I’ve said before how nervous I get when a new story arc begins with Doctor Aphra. It has been laced in the past with very weak plots, questionable art and has never been very consistent. The last two arcs, heralded by Spurrier, have been some of the very best this series has had to offer. Spurrier has finally found the winning formula and the series has gone from strength to strength. It meant my apprehension with this new arc was a lot less.

The first thing that struck me right away about this issue was the artwork. For some reason, there has been a change in artists. After the abysmal art from earlier in the series, I’d finally become very comfortable with the art we had been getting. This new artwork by Santos and Wijngaard, it’s different. Most of the issue is very bright, something I’m not usually a fan of. However, here? I love it. There is a contrast in the colours between the past and the present. The past is filled with dull, darker tones, the kind of style I like. And as mentioned, the present is bright. Somehow, it reminds me of classic science fiction, and somehow, they make it work. The story looks fresh, and after everything Aphra has been through, it does seem fitting that the art reflects this.

What really steals the show here is Aphra’s background. We don’t know a lot and to see some of the gaps filled in is exciting. It explains an awful lot about why Aphra is the way she is, and surely that must be building up to something. Aphra is so like her father, yet it is her mother who has moulded Aphra into the emotional train wreck that she is. I also find it slightly weird that Aphra’s mother looks similar to Tolvan (Freud would have a field day). With the basic story being basic, I believe (or hope) that these flashbacks will be the main driving force of this storyline. With two gripping arcs previously, it seems wise for Spurrier to slow things down and provide a different type of story.

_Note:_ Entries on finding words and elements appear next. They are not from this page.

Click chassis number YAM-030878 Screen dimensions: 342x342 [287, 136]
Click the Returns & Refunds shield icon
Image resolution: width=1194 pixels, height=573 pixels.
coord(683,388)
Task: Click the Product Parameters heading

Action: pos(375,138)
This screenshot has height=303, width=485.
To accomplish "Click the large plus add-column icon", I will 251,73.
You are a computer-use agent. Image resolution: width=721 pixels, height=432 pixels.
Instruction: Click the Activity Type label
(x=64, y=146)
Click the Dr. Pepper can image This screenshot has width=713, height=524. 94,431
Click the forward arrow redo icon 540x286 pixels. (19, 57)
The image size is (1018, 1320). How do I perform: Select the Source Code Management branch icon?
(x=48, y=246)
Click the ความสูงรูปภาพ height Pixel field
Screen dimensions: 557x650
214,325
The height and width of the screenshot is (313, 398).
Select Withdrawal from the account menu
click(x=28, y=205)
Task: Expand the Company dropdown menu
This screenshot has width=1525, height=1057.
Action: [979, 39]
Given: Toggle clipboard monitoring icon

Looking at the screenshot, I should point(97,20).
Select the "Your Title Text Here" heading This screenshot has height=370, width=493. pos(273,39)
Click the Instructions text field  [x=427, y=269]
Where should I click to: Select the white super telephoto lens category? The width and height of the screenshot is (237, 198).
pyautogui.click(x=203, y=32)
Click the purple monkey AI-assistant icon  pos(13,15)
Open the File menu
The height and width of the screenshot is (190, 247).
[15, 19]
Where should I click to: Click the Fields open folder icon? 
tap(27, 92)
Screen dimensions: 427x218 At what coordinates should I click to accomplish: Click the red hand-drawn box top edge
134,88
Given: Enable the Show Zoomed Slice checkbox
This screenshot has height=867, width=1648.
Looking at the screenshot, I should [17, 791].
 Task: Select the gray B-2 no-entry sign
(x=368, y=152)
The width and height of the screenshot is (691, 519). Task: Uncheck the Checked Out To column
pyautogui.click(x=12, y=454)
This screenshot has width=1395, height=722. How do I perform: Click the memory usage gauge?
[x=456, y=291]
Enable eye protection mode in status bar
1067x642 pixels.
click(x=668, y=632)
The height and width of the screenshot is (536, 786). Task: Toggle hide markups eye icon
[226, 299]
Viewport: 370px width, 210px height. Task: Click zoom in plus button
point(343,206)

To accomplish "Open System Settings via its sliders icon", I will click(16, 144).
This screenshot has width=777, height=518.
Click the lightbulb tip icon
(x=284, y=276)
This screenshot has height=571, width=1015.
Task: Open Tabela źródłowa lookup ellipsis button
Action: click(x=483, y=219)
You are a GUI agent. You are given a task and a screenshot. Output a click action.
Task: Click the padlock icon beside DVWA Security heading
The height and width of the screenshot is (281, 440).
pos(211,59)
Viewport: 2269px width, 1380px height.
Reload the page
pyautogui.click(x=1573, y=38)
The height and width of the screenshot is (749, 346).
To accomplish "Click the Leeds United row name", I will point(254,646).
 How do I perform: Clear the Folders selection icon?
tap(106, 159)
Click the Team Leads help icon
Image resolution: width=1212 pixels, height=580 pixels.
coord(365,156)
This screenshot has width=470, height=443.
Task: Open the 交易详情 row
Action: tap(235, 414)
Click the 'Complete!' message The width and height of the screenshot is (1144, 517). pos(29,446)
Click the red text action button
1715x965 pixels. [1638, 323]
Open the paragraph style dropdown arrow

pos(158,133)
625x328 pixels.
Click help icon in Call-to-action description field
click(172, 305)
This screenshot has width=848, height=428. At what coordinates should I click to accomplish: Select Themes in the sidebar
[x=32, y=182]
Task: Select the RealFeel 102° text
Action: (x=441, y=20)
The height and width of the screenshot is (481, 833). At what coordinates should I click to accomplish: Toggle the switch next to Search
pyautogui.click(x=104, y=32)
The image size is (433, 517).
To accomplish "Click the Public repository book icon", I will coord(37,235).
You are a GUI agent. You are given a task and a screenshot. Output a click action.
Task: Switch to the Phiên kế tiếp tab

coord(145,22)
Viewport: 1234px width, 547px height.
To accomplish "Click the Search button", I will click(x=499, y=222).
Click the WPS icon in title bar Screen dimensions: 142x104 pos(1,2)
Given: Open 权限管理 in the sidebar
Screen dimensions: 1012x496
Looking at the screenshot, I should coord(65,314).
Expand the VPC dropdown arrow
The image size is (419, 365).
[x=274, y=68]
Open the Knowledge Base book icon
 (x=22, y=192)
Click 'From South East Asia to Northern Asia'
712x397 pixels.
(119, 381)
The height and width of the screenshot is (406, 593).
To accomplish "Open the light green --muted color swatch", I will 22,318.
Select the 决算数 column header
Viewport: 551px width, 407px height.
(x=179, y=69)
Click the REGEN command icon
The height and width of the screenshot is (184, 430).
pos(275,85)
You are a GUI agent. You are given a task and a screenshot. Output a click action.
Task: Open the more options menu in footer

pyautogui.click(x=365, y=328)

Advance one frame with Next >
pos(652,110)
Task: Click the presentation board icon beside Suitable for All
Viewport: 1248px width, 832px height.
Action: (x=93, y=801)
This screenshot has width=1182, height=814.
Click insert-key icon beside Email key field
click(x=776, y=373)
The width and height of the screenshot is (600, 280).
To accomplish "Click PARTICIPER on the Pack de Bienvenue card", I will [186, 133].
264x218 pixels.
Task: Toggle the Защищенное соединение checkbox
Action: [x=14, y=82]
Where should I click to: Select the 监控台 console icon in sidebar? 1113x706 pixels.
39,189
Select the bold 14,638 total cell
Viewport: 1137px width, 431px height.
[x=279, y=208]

We see a lot of returning characters. Vulaada is back, and I’m very glad she is. Although how she got her pet to travel with them is a different question. With Triple Zero and Beetee gone (at least temporarily), the story needs someone for Aphra to bounce off, and I think having an apprentice is perfect. It allows us to see what Aphra has actually learnt and what skills she thinks are important. We also see Sister Six and the ‘mysterious’ woman back.

However, the one character I’m so glad to see returning is Tolvan. One panel, Spurrier you’re a tease! The last arc did not see these two interact. The pause was definitely the right choice, but I also think that the relationship Aphra and Tolvan have, is one of the most compelling aspects of this series. It is what has brought me back again and again. Now we get to see what Tolvan has been doing with the Rebels and how she will respond to Aphra being back.

The last two arcs have been fast paced, action intensive and always topping what has come before. This arc promises to be something different. It doesn’t have lots of action (at least not as much as we’ve come to expect from Doctor Aphra) but instead, is sending us on an emotional ride. This is where we get to find out just what made Aphra into who she is today and possibly, where she is going. With this change, we also see new artists, and I look forward to what else they may bring in the next few issues. In some ways, it’s all change with Doctor Aphra, yet change, done right, can be a very good thing indeed…


Doctor Aphra is an ongoing series available from Marvel. This issue is available via the Marvel App and all good comic book stores. This issue retails at $3.99.